#### Task instructions
Copy the listing below, swapping "checkmark" for "check box" and changing nothing else. Leave out the pictures.

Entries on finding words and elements
★ ★ ★ ★

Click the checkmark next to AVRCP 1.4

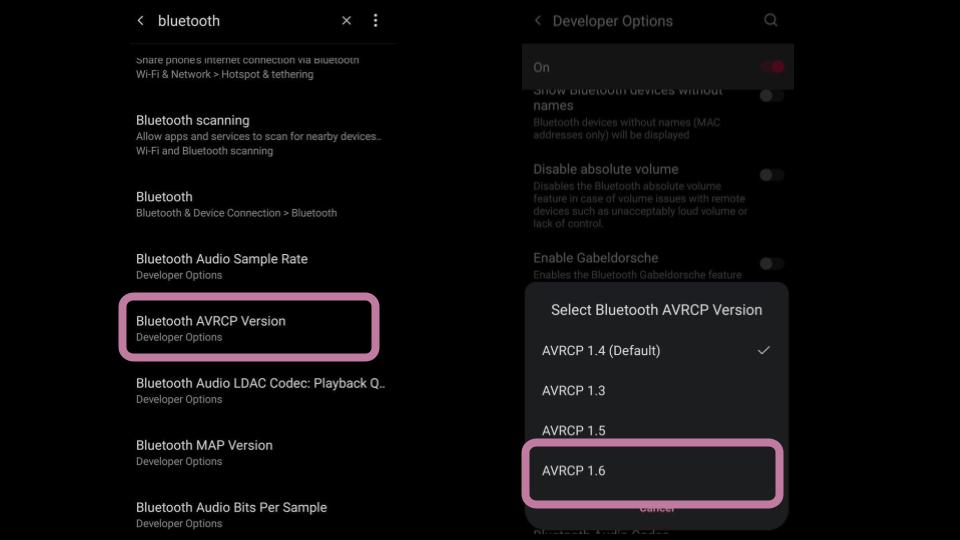point(763,350)
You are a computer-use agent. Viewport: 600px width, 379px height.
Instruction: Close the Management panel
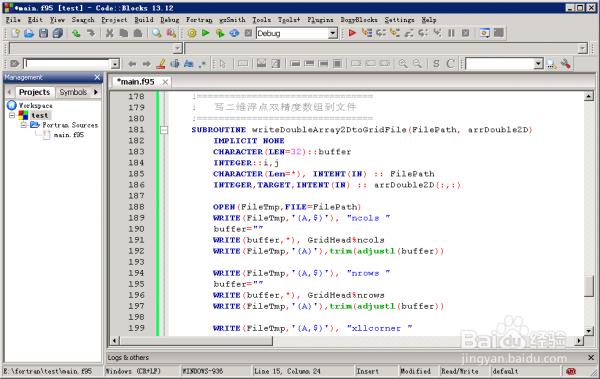coord(97,77)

★ ★ ★ ★

#### Reply
Click the check box next to AVRCP 1.4

point(763,350)
You are a computer-use agent. Viewport: 600px width, 379px height.
Instruction: Close the Management panel
coord(97,77)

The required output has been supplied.